Wednesday, June 27, 2012

Rhetoric's Baggage

There's a trunk and two suitcases.

A black and maroon travel sticker, "Persuasion," is stuck on that trunk, and it isn't coming off. It can't, it belongs there. The problem is that that sticker means "bad" or "evil", when actually, it's morally neutral.  I'll probably have to chat about that off and on for the rest of my life.

I'm stuck with that trunk. It's what rhetoric is.

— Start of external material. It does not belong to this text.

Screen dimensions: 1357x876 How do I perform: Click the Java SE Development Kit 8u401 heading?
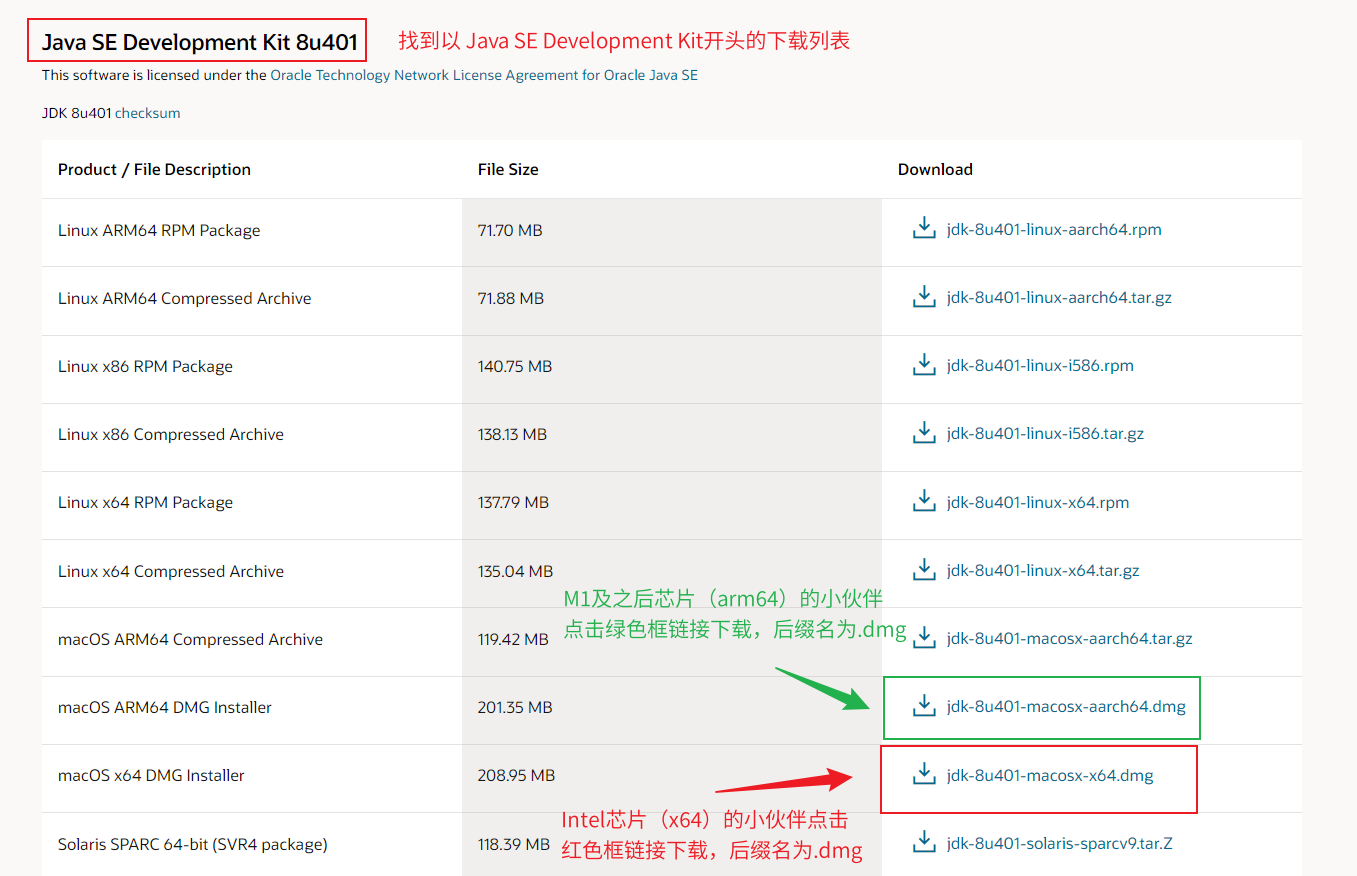click(x=199, y=42)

It's those two suitcases.  One was a gift from English Departments, trying to upgrade the teaching of writing, also known as Composition.  Composition is a fine thing, but it only partially overlaps rhetoric. It's like going camping in late spring and being handed lots and lots of swimsuits. Ok, maybe I'll need one or two, but twenty?  And to say that I really don't need the rest of my clothes because I'll be swimming all the time in the hot weather?  In springtime? Not everyone lives in Hiawai'i (and anyhow, they do get snow in the mountains).  I can hand that suitcase of extra swimsuits right back to its owner, with my thanks for the one or two I need.

The other suitcase is a far older gift, possibly old enough to break my metaphor. Rhetoric has been tied to politics at least since Plato's Gorgias, and certainly politicians use rhetoric.  But not all rhetoric is political and not all political work requires rhetoric (despite the necessity of fundraising and vote-raising).  So sometimes, I might want to dig something out of that suitcase, and it's a huge suitcase. But really, rhetoric isn't limited to politics. So why dig through a suitcase that's already had lots of other people digging through it?  We can had it off to the political science people, and rhetoricians interested in politics, and not need it.

But rhetoric has to keep that trunk.  Persuasion follows patterns; it shows up just about everywhere; it need not be serious.  Rhetoric is the art of persuasion. Rhetoric is the art of herding cats.